HONG KONG--Asian markets mostly retreated Tuesday following losses on Wall Street as dealers awaited a meeting of the U.S. Federal Reserve policy committee hoping for a fresh round of stimulus measures.

Attention was also on Germany, where a court is due to rule on the constitutional legality of Berlin taking part in a rescue fund set up to support under-pressure countries.

Tokyo fell 0.70 percent, or 61.99 points, to 8,807.38, Sydney closed 0.18 percent, or 8.0 points, lower at 4,325.8 and Seoul lost 0.24 percent, or 4.70 points, to close at 1,920.00.

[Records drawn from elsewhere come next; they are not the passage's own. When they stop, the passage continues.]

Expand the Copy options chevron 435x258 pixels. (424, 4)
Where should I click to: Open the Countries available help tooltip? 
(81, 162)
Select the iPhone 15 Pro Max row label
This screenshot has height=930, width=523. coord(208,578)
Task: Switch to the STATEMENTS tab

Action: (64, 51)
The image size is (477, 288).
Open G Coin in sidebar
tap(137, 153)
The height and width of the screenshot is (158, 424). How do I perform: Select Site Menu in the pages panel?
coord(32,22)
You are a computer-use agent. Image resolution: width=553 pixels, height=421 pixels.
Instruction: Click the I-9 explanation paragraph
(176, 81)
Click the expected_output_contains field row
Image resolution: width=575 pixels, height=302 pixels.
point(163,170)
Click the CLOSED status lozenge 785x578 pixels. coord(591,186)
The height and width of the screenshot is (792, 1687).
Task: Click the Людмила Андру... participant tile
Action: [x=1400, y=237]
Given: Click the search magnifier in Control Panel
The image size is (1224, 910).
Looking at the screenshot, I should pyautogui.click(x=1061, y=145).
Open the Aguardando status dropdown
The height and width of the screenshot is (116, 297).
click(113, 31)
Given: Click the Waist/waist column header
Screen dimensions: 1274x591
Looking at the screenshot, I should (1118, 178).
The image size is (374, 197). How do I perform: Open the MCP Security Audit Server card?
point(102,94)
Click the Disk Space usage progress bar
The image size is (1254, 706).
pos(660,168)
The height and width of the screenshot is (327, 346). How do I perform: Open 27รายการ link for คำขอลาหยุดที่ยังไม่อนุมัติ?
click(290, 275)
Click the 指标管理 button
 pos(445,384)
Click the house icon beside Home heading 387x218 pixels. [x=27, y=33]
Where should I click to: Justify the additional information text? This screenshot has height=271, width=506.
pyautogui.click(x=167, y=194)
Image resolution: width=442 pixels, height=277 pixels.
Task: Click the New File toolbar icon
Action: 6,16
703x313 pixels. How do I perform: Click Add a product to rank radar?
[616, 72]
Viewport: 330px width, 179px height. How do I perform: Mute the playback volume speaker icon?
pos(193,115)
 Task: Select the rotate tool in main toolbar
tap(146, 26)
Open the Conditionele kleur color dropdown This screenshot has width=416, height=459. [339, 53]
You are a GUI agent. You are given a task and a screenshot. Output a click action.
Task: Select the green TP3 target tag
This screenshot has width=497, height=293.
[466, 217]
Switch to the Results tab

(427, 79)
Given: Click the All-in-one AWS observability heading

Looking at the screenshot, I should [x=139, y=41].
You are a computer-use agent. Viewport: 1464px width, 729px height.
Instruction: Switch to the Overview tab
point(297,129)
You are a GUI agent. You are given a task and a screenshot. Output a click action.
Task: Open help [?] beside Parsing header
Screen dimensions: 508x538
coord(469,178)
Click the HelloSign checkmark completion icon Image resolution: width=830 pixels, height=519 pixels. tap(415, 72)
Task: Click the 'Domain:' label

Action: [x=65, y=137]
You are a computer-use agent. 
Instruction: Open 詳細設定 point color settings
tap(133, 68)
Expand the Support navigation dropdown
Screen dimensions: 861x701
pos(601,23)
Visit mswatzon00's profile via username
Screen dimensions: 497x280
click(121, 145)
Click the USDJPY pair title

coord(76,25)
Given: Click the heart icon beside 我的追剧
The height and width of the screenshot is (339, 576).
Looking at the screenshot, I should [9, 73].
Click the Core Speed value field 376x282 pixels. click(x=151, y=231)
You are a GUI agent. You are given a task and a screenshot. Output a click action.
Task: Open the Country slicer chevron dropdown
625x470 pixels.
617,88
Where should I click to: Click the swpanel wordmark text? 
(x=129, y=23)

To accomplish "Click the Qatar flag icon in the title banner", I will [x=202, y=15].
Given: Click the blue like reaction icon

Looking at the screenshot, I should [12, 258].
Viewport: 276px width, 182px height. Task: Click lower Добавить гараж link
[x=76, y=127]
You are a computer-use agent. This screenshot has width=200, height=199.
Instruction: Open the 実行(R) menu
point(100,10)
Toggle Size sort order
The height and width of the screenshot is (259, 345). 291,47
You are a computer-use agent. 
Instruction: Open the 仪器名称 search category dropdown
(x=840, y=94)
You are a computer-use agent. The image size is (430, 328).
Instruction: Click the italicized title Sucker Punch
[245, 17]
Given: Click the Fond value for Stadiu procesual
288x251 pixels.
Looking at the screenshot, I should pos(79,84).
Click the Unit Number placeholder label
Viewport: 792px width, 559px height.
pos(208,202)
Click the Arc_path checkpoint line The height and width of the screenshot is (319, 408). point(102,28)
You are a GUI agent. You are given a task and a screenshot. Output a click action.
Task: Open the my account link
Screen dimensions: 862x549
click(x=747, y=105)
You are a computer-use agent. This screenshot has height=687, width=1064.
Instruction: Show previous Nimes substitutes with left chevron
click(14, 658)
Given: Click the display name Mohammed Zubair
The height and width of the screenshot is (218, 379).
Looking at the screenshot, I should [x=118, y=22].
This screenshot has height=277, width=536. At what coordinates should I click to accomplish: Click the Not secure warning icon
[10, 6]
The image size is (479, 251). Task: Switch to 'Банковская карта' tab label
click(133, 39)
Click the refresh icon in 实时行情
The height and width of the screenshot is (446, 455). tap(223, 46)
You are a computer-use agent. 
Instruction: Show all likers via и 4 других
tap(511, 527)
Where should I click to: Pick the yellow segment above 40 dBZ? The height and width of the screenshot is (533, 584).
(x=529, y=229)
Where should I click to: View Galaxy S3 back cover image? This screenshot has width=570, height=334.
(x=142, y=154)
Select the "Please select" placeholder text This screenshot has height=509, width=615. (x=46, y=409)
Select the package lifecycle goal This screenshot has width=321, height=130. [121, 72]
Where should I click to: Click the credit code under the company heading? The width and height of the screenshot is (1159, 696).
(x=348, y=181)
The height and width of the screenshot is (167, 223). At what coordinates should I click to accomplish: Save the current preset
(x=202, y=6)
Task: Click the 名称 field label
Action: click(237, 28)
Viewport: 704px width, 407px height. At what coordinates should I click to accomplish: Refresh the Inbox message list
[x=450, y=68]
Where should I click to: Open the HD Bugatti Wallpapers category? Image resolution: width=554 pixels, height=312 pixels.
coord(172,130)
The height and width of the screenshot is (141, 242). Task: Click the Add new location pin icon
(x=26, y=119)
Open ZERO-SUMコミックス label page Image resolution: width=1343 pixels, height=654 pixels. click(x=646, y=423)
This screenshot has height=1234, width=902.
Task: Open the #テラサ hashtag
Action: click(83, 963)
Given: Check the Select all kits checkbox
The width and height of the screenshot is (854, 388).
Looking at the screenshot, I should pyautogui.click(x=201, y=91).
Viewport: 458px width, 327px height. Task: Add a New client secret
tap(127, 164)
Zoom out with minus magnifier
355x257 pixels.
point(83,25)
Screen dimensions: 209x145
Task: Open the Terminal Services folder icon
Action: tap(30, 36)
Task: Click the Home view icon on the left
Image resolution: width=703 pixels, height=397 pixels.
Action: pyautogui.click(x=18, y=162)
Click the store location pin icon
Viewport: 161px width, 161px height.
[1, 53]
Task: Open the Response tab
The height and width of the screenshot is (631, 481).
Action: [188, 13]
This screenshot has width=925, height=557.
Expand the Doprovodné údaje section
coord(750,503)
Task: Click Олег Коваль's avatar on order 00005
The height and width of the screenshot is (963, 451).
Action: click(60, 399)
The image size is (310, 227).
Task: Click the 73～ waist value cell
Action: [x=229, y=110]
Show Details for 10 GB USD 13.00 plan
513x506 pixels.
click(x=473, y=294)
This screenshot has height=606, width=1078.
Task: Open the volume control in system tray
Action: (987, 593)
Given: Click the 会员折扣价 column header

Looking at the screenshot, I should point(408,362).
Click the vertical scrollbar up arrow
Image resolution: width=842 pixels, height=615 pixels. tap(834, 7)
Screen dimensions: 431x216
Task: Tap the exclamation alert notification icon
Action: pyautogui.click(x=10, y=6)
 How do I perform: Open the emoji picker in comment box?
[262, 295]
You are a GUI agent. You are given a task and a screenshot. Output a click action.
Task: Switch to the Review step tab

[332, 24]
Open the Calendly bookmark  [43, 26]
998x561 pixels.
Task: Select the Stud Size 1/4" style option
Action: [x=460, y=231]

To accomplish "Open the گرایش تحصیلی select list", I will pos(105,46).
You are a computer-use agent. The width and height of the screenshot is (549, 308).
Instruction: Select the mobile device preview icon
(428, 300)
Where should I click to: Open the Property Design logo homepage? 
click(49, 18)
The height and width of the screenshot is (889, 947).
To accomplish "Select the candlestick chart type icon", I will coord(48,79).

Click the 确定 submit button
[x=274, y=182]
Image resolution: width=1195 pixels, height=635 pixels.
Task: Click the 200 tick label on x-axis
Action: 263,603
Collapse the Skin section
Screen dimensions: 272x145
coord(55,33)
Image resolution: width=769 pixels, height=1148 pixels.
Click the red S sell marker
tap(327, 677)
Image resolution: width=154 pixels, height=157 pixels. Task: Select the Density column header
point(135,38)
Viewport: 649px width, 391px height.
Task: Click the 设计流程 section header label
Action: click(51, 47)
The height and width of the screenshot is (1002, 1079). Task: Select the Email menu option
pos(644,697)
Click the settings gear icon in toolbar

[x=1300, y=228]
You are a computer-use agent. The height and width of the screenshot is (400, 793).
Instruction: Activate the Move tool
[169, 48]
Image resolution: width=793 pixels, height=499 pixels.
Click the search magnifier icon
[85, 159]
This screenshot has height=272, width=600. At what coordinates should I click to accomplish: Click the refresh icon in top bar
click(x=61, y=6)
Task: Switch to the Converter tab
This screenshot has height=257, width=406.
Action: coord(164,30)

Shanghai ended down 0.67 percent, or 14.34 points, at 2,120.55 but Hong Kong staged a late rally to close 0.15 percent higher, adding 30.71 points to 19,857.88.

"Recent weak economic data has led some to expect further stimulus, so investors are behaving cautiously until they see more policy signals," Everbright Securities analyst Zeng Xianzhao told Dow Jones Newswires.

Euphoria has eased after Friday's announcement from the European Central Bank that it will buy the sovereign bonds of debt-hit nations.

As global markets anticipated a rapid international rescue for Spain, the eurozone's fourth-biggest economy, Prime Minister Mariano Rajoy refused to be rushed into a deal that dictates spending cuts or touches old-age pensions.

The Fed's meeting has now become the main focus with hopes that Fed chief Ben Bernanke will unveil a third round of bond-buying, or quantitative easing, to kickstart the U.S. economy, which has seen a stuttering recovery from the global downturn.

Those expectations were given more impetus Friday following a disappointing set of job figures.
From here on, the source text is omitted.